### DATA ###

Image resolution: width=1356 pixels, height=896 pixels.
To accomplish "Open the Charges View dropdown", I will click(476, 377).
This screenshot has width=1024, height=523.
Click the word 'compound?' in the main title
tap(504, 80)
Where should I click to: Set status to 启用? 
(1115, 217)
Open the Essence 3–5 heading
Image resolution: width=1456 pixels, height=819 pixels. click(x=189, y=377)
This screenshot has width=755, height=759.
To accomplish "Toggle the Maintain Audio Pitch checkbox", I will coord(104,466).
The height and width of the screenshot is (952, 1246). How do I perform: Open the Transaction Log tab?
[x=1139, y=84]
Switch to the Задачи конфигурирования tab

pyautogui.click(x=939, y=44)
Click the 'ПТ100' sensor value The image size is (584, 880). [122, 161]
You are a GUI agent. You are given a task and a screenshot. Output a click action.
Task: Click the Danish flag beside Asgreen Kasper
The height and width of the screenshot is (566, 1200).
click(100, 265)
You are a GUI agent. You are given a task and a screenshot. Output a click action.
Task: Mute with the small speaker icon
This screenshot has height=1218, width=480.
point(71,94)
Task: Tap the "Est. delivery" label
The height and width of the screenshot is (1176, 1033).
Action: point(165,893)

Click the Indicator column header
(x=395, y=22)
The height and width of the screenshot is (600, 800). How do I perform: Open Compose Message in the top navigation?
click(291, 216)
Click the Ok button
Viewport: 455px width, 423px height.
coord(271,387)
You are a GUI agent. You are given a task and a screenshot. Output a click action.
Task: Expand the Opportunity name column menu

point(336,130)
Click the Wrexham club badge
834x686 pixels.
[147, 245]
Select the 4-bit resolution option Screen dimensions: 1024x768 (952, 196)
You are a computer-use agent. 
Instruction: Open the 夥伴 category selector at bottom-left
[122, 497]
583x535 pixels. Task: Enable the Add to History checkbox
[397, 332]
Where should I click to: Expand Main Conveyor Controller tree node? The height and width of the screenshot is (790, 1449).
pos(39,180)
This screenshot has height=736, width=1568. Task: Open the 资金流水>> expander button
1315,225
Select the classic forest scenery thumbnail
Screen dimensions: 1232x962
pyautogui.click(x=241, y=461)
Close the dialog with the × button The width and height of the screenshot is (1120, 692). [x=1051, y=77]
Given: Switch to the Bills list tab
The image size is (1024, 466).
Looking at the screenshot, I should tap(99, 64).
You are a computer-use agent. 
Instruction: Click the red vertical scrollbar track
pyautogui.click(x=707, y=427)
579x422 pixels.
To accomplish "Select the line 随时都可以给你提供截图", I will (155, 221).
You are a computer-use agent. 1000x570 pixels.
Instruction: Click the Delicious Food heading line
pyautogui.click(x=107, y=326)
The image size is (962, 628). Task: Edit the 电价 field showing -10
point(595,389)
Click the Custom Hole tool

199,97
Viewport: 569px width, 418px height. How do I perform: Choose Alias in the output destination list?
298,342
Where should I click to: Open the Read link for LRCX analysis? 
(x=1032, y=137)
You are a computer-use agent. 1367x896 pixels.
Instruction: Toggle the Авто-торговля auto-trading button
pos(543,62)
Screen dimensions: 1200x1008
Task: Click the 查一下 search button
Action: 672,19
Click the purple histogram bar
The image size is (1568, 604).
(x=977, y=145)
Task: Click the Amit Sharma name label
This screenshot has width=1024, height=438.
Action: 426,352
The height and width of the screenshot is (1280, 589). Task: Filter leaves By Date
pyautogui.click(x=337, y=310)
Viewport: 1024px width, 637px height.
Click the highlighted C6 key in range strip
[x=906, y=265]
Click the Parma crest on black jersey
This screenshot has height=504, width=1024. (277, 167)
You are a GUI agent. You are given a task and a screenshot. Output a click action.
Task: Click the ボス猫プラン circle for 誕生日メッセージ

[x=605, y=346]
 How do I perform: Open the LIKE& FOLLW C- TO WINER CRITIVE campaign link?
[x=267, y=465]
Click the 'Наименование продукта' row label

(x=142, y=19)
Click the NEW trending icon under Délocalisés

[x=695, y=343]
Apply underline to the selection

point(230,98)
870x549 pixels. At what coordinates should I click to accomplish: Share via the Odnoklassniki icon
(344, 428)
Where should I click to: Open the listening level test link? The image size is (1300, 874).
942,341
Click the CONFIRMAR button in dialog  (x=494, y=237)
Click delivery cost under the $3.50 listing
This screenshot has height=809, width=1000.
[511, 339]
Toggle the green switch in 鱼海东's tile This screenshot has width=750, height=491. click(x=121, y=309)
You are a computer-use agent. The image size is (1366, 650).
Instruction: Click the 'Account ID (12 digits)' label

###

### TASK GOAL:
How many lines in the listing above include the word "computer"? Respond with the number and nothing else.

### EXERCISE ANSWER:
5